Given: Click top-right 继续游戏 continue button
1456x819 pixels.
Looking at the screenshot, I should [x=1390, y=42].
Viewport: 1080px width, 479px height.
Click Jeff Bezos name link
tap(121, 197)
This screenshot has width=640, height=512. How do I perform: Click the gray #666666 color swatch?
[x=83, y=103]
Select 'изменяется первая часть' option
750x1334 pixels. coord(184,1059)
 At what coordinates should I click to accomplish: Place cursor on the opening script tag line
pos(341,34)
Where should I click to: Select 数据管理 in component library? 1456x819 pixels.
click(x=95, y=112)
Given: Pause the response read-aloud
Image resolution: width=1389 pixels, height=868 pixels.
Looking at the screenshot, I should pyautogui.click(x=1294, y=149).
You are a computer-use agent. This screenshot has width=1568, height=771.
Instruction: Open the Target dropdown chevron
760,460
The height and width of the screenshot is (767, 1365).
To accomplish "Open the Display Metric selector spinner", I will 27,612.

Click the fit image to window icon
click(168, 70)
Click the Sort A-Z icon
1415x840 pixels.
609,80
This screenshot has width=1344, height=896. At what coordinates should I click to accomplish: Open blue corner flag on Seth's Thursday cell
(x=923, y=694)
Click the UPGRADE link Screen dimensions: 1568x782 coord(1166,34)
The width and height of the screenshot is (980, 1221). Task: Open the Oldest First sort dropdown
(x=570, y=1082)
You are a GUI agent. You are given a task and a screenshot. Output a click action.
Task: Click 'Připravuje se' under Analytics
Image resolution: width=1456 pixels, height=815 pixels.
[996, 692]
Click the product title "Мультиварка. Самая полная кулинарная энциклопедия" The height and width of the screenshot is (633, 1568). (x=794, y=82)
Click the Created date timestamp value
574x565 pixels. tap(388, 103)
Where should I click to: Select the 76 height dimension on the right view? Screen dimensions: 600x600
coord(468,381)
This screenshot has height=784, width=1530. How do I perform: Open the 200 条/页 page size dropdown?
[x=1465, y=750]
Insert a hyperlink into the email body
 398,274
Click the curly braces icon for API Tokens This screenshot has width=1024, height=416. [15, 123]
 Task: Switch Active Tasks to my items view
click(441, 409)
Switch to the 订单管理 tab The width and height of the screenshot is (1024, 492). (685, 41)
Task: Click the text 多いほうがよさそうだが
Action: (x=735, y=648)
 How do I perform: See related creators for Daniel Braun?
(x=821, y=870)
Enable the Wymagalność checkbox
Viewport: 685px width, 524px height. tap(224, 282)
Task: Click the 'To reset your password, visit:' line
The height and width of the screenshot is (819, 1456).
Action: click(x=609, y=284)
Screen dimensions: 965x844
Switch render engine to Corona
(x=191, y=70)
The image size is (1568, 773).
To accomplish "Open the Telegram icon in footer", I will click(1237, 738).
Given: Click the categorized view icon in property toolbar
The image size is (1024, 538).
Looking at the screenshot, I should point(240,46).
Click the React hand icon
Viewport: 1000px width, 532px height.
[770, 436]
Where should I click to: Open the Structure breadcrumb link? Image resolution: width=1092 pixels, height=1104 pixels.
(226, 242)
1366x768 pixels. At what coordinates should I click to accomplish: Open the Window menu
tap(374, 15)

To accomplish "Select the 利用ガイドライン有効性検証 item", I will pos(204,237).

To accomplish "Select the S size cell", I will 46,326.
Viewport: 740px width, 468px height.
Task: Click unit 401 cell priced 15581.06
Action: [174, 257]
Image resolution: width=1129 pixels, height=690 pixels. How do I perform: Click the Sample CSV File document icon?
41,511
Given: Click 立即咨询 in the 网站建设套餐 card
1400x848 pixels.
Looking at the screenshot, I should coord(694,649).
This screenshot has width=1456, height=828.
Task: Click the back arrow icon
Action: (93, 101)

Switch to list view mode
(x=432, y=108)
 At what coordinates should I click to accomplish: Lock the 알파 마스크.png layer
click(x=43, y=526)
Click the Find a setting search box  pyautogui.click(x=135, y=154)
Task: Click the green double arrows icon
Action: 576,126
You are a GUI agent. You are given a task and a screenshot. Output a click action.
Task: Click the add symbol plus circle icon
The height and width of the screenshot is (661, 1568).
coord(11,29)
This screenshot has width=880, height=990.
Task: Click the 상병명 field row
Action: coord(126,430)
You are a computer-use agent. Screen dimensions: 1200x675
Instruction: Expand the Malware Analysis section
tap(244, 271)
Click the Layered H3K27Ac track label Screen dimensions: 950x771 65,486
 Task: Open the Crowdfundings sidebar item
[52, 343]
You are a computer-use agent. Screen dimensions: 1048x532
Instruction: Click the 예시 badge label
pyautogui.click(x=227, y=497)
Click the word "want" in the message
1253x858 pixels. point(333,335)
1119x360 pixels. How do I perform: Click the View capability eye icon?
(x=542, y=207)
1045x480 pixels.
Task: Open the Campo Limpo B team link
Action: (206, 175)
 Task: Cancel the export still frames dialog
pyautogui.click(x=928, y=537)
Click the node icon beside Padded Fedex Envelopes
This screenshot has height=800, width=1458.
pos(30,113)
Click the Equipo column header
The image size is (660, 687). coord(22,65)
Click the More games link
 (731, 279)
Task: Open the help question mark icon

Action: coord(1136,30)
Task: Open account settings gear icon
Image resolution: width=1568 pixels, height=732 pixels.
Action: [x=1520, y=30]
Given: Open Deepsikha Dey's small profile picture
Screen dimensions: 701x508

§ 문제: 위의 기록 전체를 다시 쓰되, "Screen dimensions" 표현을 모두 "Screen size" 표현으로 바꾸고 나머지는 그대로 두세요.

§ 연습 정답:
Given: Click top-right 继续游戏 continue button
1456x819 pixels.
Looking at the screenshot, I should [x=1390, y=42].
Viewport: 1080px width, 479px height.
Click Jeff Bezos name link
tap(121, 197)
This screenshot has width=640, height=512. How do I perform: Click the gray #666666 color swatch?
[x=83, y=103]
Select 'изменяется первая часть' option
750x1334 pixels. coord(184,1059)
 At what coordinates should I click to accomplish: Place cursor on the opening script tag line
pos(341,34)
Where should I click to: Select 数据管理 in component library? 1456x819 pixels.
click(x=95, y=112)
Given: Pause the response read-aloud
Image resolution: width=1389 pixels, height=868 pixels.
Looking at the screenshot, I should pyautogui.click(x=1294, y=149).
You are a computer-use agent. This screenshot has width=1568, height=771.
Instruction: Open the Target dropdown chevron
760,460
The height and width of the screenshot is (767, 1365).
To accomplish "Open the Display Metric selector spinner", I will 27,612.

Click the fit image to window icon
click(168, 70)
Click the Sort A-Z icon
1415x840 pixels.
609,80
This screenshot has width=1344, height=896. At what coordinates should I click to accomplish: Open blue corner flag on Seth's Thursday cell
(x=923, y=694)
Click the UPGRADE link Screen size: 1568x782 coord(1166,34)
The width and height of the screenshot is (980, 1221). Task: Open the Oldest First sort dropdown
(x=570, y=1082)
You are a GUI agent. You are given a task and a screenshot. Output a click action.
Task: Click 'Připravuje se' under Analytics
Image resolution: width=1456 pixels, height=815 pixels.
[996, 692]
Click the product title "Мультиварка. Самая полная кулинарная энциклопедия" The height and width of the screenshot is (633, 1568). (x=794, y=82)
Click the Created date timestamp value
574x565 pixels. tap(388, 103)
Where should I click to: Select the 76 height dimension on the right view? Screen size: 600x600
coord(468,381)
This screenshot has height=784, width=1530. How do I perform: Open the 200 条/页 page size dropdown?
[x=1465, y=750]
Insert a hyperlink into the email body
 398,274
Click the curly braces icon for API Tokens This screenshot has width=1024, height=416. [15, 123]
 Task: Switch Active Tasks to my items view
click(441, 409)
Switch to the 订单管理 tab The width and height of the screenshot is (1024, 492). (685, 41)
Task: Click the text 多いほうがよさそうだが
Action: (x=735, y=648)
 How do I perform: See related creators for Daniel Braun?
(x=821, y=870)
Enable the Wymagalność checkbox
Viewport: 685px width, 524px height. tap(224, 282)
Task: Click the 'To reset your password, visit:' line
The height and width of the screenshot is (819, 1456).
Action: click(x=609, y=284)
Screen size: 965x844
Switch render engine to Corona
(x=191, y=70)
The image size is (1568, 773).
To accomplish "Open the Telegram icon in footer", I will click(1237, 738).
Given: Click the categorized view icon in property toolbar
The image size is (1024, 538).
Looking at the screenshot, I should point(240,46).
Click the React hand icon
Viewport: 1000px width, 532px height.
[770, 436]
Where should I click to: Open the Structure breadcrumb link? Image resolution: width=1092 pixels, height=1104 pixels.
(226, 242)
1366x768 pixels. At what coordinates should I click to accomplish: Open the Window menu
tap(374, 15)

To accomplish "Select the 利用ガイドライン有効性検証 item", I will pos(204,237).

To accomplish "Select the S size cell", I will 46,326.
Viewport: 740px width, 468px height.
Task: Click unit 401 cell priced 15581.06
Action: [174, 257]
Image resolution: width=1129 pixels, height=690 pixels. How do I perform: Click the Sample CSV File document icon?
41,511
Given: Click 立即咨询 in the 网站建设套餐 card
1400x848 pixels.
Looking at the screenshot, I should coord(694,649).
This screenshot has width=1456, height=828.
Task: Click the back arrow icon
Action: (93, 101)

Switch to list view mode
(x=432, y=108)
 At what coordinates should I click to accomplish: Lock the 알파 마스크.png layer
click(x=43, y=526)
Click the Find a setting search box  pyautogui.click(x=135, y=154)
Task: Click the green double arrows icon
Action: 576,126
You are a GUI agent. You are given a task and a screenshot. Output a click action.
Task: Click the add symbol plus circle icon
The height and width of the screenshot is (661, 1568).
coord(11,29)
This screenshot has width=880, height=990.
Task: Click the 상병명 field row
Action: coord(126,430)
You are a computer-use agent. Screen size: 1200x675
Instruction: Expand the Malware Analysis section
tap(244, 271)
Click the Layered H3K27Ac track label Screen size: 950x771 65,486
 Task: Open the Crowdfundings sidebar item
[52, 343]
You are a computer-use agent. Screen size: 1048x532
Instruction: Click the 예시 badge label
pyautogui.click(x=227, y=497)
Click the word "want" in the message
1253x858 pixels. point(333,335)
1119x360 pixels. How do I perform: Click the View capability eye icon?
(x=542, y=207)
1045x480 pixels.
Task: Open the Campo Limpo B team link
Action: (206, 175)
 Task: Cancel the export still frames dialog
pyautogui.click(x=928, y=537)
Click the node icon beside Padded Fedex Envelopes
This screenshot has height=800, width=1458.
pos(30,113)
Click the Equipo column header
The image size is (660, 687). coord(22,65)
Click the More games link
 (731, 279)
Task: Open the help question mark icon

Action: coord(1136,30)
Task: Open account settings gear icon
Image resolution: width=1568 pixels, height=732 pixels.
Action: [x=1520, y=30]
Given: Open Deepsikha Dey's small profile picture
Screen size: 701x508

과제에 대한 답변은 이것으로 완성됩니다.